Снова эта дорога, мглистое пространство сна, армада туч, тёмных на тёмном. По правую руку берег, невидимый, не отличимый от запорошенной снегом реки, по левую руку холмы, замороженные леса и где-то там между деревьями лыжный след на крутизне, сейчас не различишь. Пристыжённый рекордом неизвестного смельчака, мальчик решил было тоже съехать с обрыва, стоял там, наверху, щурясь от солнца, между елями, сделал робкий шаг, подтянул другую ногу, лыжи висели над пропастью, в следующее мгновение он уже летел вниз в свисте и громе ветра, почувствовал слабость в ногах и несколько раз перекатился через голову, раскинув ноги с лыжами, растеряв палки, в фонтанах снега. К счастью, никто не видел его позора. Мальчик спешит по ночной дороге, стало жарко от быстрой ходьбы, он стащил с головы шапку, вытер шапкой потный лоб, расстегнул пальто, он шагает, марширует налегке в облаке пара, письмо в кармане, голова мёрзнет, он нахлобучивает холодную влажную шапку. Отступают, уходят во тьму леса и овраги, всё ближе редкие огоньки, подросток бредёт по безлюдной улице, ещё шагов полтораста, ещё каких-нибудь десять домов до каменного двухэтажного дома с вывеской почты.

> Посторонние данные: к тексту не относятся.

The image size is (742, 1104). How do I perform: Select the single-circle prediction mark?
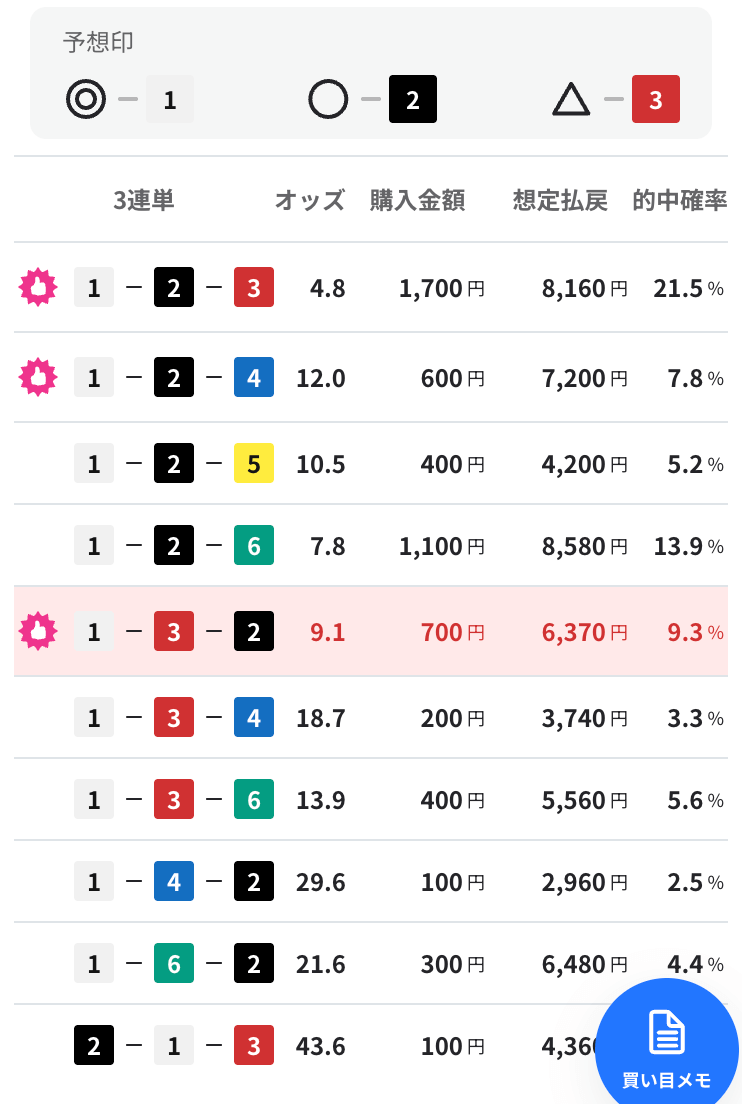328,99
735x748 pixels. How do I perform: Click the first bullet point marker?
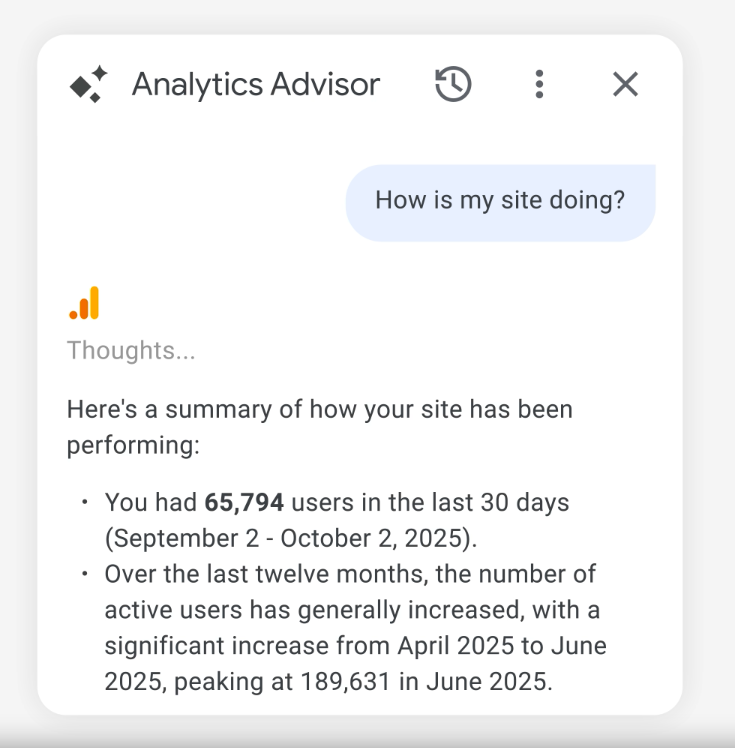tap(85, 502)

Сунув в щель самодельный конверт, он медлит, мгновение, и он скользнёт, как тогда, с обрыва, в громе ветра. Разжать пальцы, только и всего. Письмо упало в ящик. Мальчик представил себе, как утром по пути в школу он ещё успеет перехватить почтальонку, как её здесь называли, представил, как она роется в сумке, я передумал, скажет он и сунет письмо в карман. На другой день, подходя к школе, он думает о том, как она бредёт в тёплом платке, в куцавейке и старушечьей юбке, с сумкой через плечо, мимо лесистых холмов, мимо взрыхлённой крутизны в просвете елей — след его падения, уже запорошённый снежком. И вот уже видны дымки из труб, больничный посёлок. Старая женщина свернула с тракта. Сейчас, думает он, взбегая на второй этаж деревянного здания школы, сейчас она вошла в ворота. Сейчас… среди беготни и гама, словно сомнамбула, никого не видя, не слыша звонка, он пробирается в класс, опускается на своё место, вскакивает вместе со всеми при появлении учительницы, — сейчас она шагает мимо конюшни.